--- SOURCE MATERIAL Enclosed Below ---

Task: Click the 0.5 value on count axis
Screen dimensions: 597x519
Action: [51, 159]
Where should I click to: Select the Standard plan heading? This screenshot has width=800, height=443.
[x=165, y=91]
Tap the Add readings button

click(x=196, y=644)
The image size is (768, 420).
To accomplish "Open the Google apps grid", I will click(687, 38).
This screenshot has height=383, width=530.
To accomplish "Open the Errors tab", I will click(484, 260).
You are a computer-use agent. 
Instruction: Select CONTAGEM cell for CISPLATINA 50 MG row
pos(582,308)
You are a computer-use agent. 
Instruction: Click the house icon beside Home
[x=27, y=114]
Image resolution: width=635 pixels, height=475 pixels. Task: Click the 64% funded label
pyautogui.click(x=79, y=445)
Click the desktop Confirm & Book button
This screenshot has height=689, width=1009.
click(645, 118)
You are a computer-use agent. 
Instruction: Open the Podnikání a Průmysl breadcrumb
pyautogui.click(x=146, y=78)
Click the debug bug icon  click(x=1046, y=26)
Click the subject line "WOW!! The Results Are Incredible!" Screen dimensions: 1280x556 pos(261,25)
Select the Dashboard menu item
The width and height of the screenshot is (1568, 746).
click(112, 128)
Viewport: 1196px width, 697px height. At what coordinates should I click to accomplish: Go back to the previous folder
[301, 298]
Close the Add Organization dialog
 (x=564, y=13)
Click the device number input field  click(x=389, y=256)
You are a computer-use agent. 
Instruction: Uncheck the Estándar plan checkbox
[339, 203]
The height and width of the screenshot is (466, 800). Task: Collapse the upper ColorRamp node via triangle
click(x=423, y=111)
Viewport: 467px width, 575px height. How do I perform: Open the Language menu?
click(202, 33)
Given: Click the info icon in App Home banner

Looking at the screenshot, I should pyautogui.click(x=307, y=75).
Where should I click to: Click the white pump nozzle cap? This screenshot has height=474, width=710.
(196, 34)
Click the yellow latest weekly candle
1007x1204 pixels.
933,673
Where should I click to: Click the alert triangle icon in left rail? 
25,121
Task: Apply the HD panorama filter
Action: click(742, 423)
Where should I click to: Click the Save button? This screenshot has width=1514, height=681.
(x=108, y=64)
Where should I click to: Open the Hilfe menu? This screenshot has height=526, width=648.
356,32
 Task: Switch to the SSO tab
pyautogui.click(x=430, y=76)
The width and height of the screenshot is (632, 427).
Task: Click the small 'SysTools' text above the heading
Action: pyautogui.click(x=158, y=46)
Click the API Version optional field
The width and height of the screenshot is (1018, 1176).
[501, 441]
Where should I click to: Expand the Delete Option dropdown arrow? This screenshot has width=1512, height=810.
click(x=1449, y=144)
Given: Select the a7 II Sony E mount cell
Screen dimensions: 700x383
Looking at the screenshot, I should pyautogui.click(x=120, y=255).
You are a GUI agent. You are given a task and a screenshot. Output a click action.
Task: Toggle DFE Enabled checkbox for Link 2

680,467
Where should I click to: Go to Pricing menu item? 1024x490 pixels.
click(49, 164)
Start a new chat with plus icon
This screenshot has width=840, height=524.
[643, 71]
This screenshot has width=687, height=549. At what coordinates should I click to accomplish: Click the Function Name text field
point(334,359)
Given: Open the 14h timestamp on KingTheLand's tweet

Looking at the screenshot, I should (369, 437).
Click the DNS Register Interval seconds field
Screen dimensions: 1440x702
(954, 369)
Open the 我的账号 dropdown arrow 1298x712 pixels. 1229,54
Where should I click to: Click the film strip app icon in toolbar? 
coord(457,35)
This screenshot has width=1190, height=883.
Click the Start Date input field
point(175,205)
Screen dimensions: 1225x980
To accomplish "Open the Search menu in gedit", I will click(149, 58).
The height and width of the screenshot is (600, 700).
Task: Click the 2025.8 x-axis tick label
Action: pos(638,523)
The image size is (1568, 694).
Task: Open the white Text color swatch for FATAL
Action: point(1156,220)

--- End of Enclosed SOURCE MATERIAL ---

> **WHAT YOU SHOULD DO**
Could you output all of the records above exactly as given?

> **RESPONSE BELOW**
Task: Click the 0.5 value on count axis
Screen dimensions: 597x519
Action: [51, 159]
Where should I click to: Select the Standard plan heading? This screenshot has width=800, height=443.
[x=165, y=91]
Tap the Add readings button

click(x=196, y=644)
The image size is (768, 420).
To accomplish "Open the Google apps grid", I will click(687, 38).
This screenshot has height=383, width=530.
To accomplish "Open the Errors tab", I will click(484, 260).
You are a computer-use agent. 
Instruction: Select CONTAGEM cell for CISPLATINA 50 MG row
pos(582,308)
You are a computer-use agent. 
Instruction: Click the house icon beside Home
[x=27, y=114]
Image resolution: width=635 pixels, height=475 pixels. Task: Click the 64% funded label
pyautogui.click(x=79, y=445)
Click the desktop Confirm & Book button
This screenshot has height=689, width=1009.
click(645, 118)
You are a computer-use agent. 
Instruction: Open the Podnikání a Průmysl breadcrumb
pyautogui.click(x=146, y=78)
Click the debug bug icon  click(x=1046, y=26)
Click the subject line "WOW!! The Results Are Incredible!" Screen dimensions: 1280x556 pos(261,25)
Select the Dashboard menu item
The width and height of the screenshot is (1568, 746).
click(112, 128)
Viewport: 1196px width, 697px height. At what coordinates should I click to accomplish: Go back to the previous folder
[301, 298]
Close the Add Organization dialog
 (x=564, y=13)
Click the device number input field  click(x=389, y=256)
You are a computer-use agent. 
Instruction: Uncheck the Estándar plan checkbox
[339, 203]
The height and width of the screenshot is (466, 800). Task: Collapse the upper ColorRamp node via triangle
click(x=423, y=111)
Viewport: 467px width, 575px height. How do I perform: Open the Language menu?
click(202, 33)
Given: Click the info icon in App Home banner

Looking at the screenshot, I should pyautogui.click(x=307, y=75).
Where should I click to: Click the white pump nozzle cap? This screenshot has height=474, width=710.
(196, 34)
Click the yellow latest weekly candle
1007x1204 pixels.
933,673
Where should I click to: Click the alert triangle icon in left rail? 
25,121
Task: Apply the HD panorama filter
Action: click(742, 423)
Where should I click to: Click the Save button? This screenshot has width=1514, height=681.
(x=108, y=64)
Where should I click to: Open the Hilfe menu? This screenshot has height=526, width=648.
356,32
 Task: Switch to the SSO tab
pyautogui.click(x=430, y=76)
The width and height of the screenshot is (632, 427).
Task: Click the small 'SysTools' text above the heading
Action: pyautogui.click(x=158, y=46)
Click the API Version optional field
The width and height of the screenshot is (1018, 1176).
[501, 441]
Where should I click to: Expand the Delete Option dropdown arrow? This screenshot has width=1512, height=810.
click(x=1449, y=144)
Given: Select the a7 II Sony E mount cell
Screen dimensions: 700x383
Looking at the screenshot, I should pyautogui.click(x=120, y=255).
You are a GUI agent. You are given a task and a screenshot. Output a click action.
Task: Toggle DFE Enabled checkbox for Link 2

680,467
Where should I click to: Go to Pricing menu item? 1024x490 pixels.
click(49, 164)
Start a new chat with plus icon
This screenshot has width=840, height=524.
[643, 71]
This screenshot has width=687, height=549. At what coordinates should I click to accomplish: Click the Function Name text field
point(334,359)
Given: Open the 14h timestamp on KingTheLand's tweet

Looking at the screenshot, I should (369, 437).
Click the DNS Register Interval seconds field
Screen dimensions: 1440x702
(954, 369)
Open the 我的账号 dropdown arrow 1298x712 pixels. 1229,54
Where should I click to: Click the film strip app icon in toolbar? 
coord(457,35)
This screenshot has width=1190, height=883.
Click the Start Date input field
point(175,205)
Screen dimensions: 1225x980
To accomplish "Open the Search menu in gedit", I will click(149, 58).
The height and width of the screenshot is (600, 700).
Task: Click the 2025.8 x-axis tick label
Action: pos(638,523)
The image size is (1568, 694).
Task: Open the white Text color swatch for FATAL
Action: point(1156,220)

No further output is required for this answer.